*YOUR ASSIGNMENT:* Set down the entries exactly. No line may differ from its source.

*INPUT FOR THIS TASK:*

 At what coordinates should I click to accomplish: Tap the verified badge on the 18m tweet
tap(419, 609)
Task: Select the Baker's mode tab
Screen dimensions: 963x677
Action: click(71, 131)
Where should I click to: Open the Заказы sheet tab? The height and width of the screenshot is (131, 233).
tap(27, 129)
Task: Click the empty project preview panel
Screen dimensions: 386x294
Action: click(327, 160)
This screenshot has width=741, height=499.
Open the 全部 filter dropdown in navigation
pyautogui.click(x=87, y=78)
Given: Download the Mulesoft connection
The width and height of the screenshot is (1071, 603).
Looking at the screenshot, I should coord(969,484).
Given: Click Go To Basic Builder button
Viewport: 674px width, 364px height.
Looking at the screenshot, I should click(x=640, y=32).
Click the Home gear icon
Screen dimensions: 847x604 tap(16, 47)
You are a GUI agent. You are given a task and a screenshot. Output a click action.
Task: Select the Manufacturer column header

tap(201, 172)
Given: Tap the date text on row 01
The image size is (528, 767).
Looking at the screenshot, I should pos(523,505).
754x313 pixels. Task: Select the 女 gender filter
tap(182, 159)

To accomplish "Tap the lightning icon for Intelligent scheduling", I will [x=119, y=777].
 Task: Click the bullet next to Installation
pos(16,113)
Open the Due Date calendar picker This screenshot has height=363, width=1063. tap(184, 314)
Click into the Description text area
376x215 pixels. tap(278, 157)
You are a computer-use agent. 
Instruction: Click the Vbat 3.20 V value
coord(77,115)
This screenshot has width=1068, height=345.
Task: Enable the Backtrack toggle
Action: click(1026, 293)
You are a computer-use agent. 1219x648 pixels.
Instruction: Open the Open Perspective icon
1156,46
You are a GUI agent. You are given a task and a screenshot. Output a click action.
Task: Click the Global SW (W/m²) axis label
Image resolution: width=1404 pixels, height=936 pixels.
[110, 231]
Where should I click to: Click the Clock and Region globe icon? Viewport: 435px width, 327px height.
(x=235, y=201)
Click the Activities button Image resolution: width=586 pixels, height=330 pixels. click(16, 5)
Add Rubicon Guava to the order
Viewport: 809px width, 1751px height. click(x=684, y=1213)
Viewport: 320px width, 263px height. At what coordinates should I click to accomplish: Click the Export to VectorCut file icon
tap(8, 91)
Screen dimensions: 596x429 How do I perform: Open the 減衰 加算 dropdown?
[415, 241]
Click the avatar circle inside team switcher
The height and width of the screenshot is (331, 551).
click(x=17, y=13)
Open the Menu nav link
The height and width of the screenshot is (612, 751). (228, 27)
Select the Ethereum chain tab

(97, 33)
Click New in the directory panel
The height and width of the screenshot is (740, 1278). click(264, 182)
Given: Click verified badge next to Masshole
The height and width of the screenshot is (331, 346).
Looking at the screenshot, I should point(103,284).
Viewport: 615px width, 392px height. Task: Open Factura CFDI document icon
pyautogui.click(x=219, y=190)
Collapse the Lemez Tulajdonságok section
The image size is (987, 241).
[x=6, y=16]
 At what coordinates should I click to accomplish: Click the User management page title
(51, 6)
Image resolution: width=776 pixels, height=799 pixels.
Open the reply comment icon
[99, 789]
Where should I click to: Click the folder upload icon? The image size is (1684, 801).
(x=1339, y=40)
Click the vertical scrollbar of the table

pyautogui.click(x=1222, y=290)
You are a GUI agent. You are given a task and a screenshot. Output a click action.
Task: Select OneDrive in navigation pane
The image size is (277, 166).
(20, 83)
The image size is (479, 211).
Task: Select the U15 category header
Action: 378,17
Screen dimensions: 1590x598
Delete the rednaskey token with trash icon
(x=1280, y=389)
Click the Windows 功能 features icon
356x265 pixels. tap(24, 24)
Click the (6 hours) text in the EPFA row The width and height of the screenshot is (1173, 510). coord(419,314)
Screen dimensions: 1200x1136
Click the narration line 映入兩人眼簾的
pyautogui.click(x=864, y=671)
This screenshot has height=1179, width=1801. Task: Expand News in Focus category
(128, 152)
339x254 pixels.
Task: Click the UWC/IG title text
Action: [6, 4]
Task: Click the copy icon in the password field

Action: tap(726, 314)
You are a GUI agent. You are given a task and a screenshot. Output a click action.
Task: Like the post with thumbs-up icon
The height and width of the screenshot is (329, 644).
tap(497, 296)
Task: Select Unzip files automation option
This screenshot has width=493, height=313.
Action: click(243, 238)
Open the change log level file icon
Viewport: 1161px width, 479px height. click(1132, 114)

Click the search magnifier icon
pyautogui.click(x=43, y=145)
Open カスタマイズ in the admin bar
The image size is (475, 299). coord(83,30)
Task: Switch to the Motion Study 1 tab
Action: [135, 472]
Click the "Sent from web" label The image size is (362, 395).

*SOLUTION TO THE PROBLEM:*
 At what coordinates should I click to accomplish: Tap the verified badge on the 18m tweet
tap(419, 609)
Task: Select the Baker's mode tab
Screen dimensions: 963x677
Action: click(71, 131)
Where should I click to: Open the Заказы sheet tab? The height and width of the screenshot is (131, 233).
tap(27, 129)
Task: Click the empty project preview panel
Screen dimensions: 386x294
Action: click(327, 160)
This screenshot has width=741, height=499.
Open the 全部 filter dropdown in navigation
pyautogui.click(x=87, y=78)
Given: Download the Mulesoft connection
The width and height of the screenshot is (1071, 603).
Looking at the screenshot, I should coord(969,484).
Given: Click Go To Basic Builder button
Viewport: 674px width, 364px height.
Looking at the screenshot, I should click(x=640, y=32).
Click the Home gear icon
Screen dimensions: 847x604 tap(16, 47)
You are a GUI agent. You are given a task and a screenshot. Output a click action.
Task: Select the Manufacturer column header

tap(201, 172)
Given: Tap the date text on row 01
The image size is (528, 767).
Looking at the screenshot, I should pos(523,505).
754x313 pixels. Task: Select the 女 gender filter
tap(182, 159)

To accomplish "Tap the lightning icon for Intelligent scheduling", I will [x=119, y=777].
 Task: Click the bullet next to Installation
pos(16,113)
Open the Due Date calendar picker This screenshot has height=363, width=1063. tap(184, 314)
Click into the Description text area
376x215 pixels. tap(278, 157)
You are a computer-use agent. 
Instruction: Click the Vbat 3.20 V value
coord(77,115)
This screenshot has width=1068, height=345.
Task: Enable the Backtrack toggle
Action: click(1026, 293)
You are a computer-use agent. 1219x648 pixels.
Instruction: Open the Open Perspective icon
1156,46
You are a GUI agent. You are given a task and a screenshot. Output a click action.
Task: Click the Global SW (W/m²) axis label
Image resolution: width=1404 pixels, height=936 pixels.
[110, 231]
Where should I click to: Click the Clock and Region globe icon? Viewport: 435px width, 327px height.
(x=235, y=201)
Click the Activities button Image resolution: width=586 pixels, height=330 pixels. click(16, 5)
Add Rubicon Guava to the order
Viewport: 809px width, 1751px height. click(x=684, y=1213)
Viewport: 320px width, 263px height. At what coordinates should I click to accomplish: Click the Export to VectorCut file icon
tap(8, 91)
Screen dimensions: 596x429 How do I perform: Open the 減衰 加算 dropdown?
[415, 241]
Click the avatar circle inside team switcher
The height and width of the screenshot is (331, 551).
click(x=17, y=13)
Open the Menu nav link
The height and width of the screenshot is (612, 751). (228, 27)
Select the Ethereum chain tab

(97, 33)
Click New in the directory panel
The height and width of the screenshot is (740, 1278). click(264, 182)
Given: Click verified badge next to Masshole
The height and width of the screenshot is (331, 346).
Looking at the screenshot, I should point(103,284).
Viewport: 615px width, 392px height. Task: Open Factura CFDI document icon
pyautogui.click(x=219, y=190)
Collapse the Lemez Tulajdonságok section
The image size is (987, 241).
[x=6, y=16]
 At what coordinates should I click to accomplish: Click the User management page title
(51, 6)
Image resolution: width=776 pixels, height=799 pixels.
Open the reply comment icon
[99, 789]
Where should I click to: Click the folder upload icon? The image size is (1684, 801).
(x=1339, y=40)
Click the vertical scrollbar of the table

pyautogui.click(x=1222, y=290)
You are a GUI agent. You are given a task and a screenshot. Output a click action.
Task: Select OneDrive in navigation pane
The image size is (277, 166).
(20, 83)
The image size is (479, 211).
Task: Select the U15 category header
Action: 378,17
Screen dimensions: 1590x598
Delete the rednaskey token with trash icon
(x=1280, y=389)
Click the Windows 功能 features icon
356x265 pixels. tap(24, 24)
Click the (6 hours) text in the EPFA row The width and height of the screenshot is (1173, 510). coord(419,314)
Screen dimensions: 1200x1136
Click the narration line 映入兩人眼簾的
pyautogui.click(x=864, y=671)
This screenshot has height=1179, width=1801. Task: Expand News in Focus category
(128, 152)
339x254 pixels.
Task: Click the UWC/IG title text
Action: [6, 4]
Task: Click the copy icon in the password field

Action: tap(726, 314)
You are a GUI agent. You are given a task and a screenshot. Output a click action.
Task: Like the post with thumbs-up icon
The height and width of the screenshot is (329, 644).
tap(497, 296)
Task: Select Unzip files automation option
This screenshot has width=493, height=313.
Action: click(243, 238)
Open the change log level file icon
Viewport: 1161px width, 479px height. click(1132, 114)

Click the search magnifier icon
pyautogui.click(x=43, y=145)
Open カスタマイズ in the admin bar
The image size is (475, 299). coord(83,30)
Task: Switch to the Motion Study 1 tab
Action: [135, 472]
Click the "Sent from web" label The image size is (362, 395).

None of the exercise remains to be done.